— BEGIN Source passage —

The Bank of England is likely to cut rates to negative levels, David Aikman, a former technical head of division on the financial stability wing at the Bank, told MNI.

The BOE has been consulting with banks and building societies over how ready they are to implement negative rates but Aikman, who last year moved from the bank to become professor of finance at King's Business School, does not expect the exercise to reveal road blocks.

"The Bank is rightly engaging with banks and building societies to understand their operational readiness moving Bank Rate to zero or a negative number …(but) I don't expect it to throw up intractable technical problems," Aikman said.

Aikman said it is a mistake to think that BOE Governor Andrew Bailey and some of his colleagues on the Monetary Policy Committee have been floating the idea of negative interest rates in order to talk the market rate curve lower without intending to follow through.

"The MPC is not talking up the prospect of negative rates to push parts of the yield curve negative so that it need not have to go through with setting a negative Bank Rate. Markets are sophisticated and wouldn't view such a strategy as credible," he said.

TIERING

UK banks are relatively less reliant on household deposits for funding than their eurozone counterparts, which research suggests means they will see less of a squeeze on net interest margins from negative rates. Household deposits account for some 19% of the UK banking system's liabilities compared with 30% in the euro area banking system, according to data Aikman cites.

It is unrealistic to assume that interest rates on household deposit could turn negative and small banks and building societies, which rely on them more, would see a larger hit to margins than the bigger banking groups which have more diversified funding, but Aikman sees technical solutions to this problem.

"The good news is that there are some options available for the bank to mitigate this effect. The first would be via an extension of its Term Funding Scheme, introduced in August 2016 and which basically provides subsidised funding for financial institutions," he said.

The interest rate on term funding could be aligned with the negative rate and funding amounts made available in proportion to each institution's household deposit base.

Another solution is tiering, deployed by the European Central Bank and the Swiss National Bank, which shields small retail depositors by allowing banks to hold fixed amounts of reserves at the central bank at zero return.

"These schemes wouldn't need to differentiate between banks and building societies per se – rather they are targeted subsidies that try to address the profitability implications directly," Aikman said.

Aikman believes that negative rates are complimentary to quantitative easing.

QE's impact is "greatest when asset markets are dislocated as they were back in March last year. Negative rates operate mainly through cash flow effects, so there are reasons to expect the impact on demand to be more durable," he said.

— END Source passage —
— BEGIN Supplied data —

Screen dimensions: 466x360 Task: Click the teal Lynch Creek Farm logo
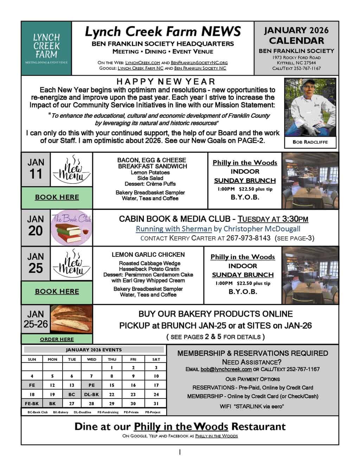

— END Supplied data —

• **Exercise description**:
From the Bank of England negative-rates article, reproduce word for word the passage that begins at the words "It is unrealistic" and stops after the words "household deposit base.".

• **Result of this task**:
It is unrealistic to assume that interest rates on household deposit could turn negative and small banks and building societies, which rely on them more, would see a larger hit to margins than the bigger banking groups which have more diversified funding, but Aikman sees technical solutions to this problem.

"The good news is that there are some options available for the bank to mitigate this effect. The first would be via an extension of its Term Funding Scheme, introduced in August 2016 and which basically provides subsidised funding for financial institutions," he said.

The interest rate on term funding could be aligned with the negative rate and funding amounts made available in proportion to each institution's household deposit base.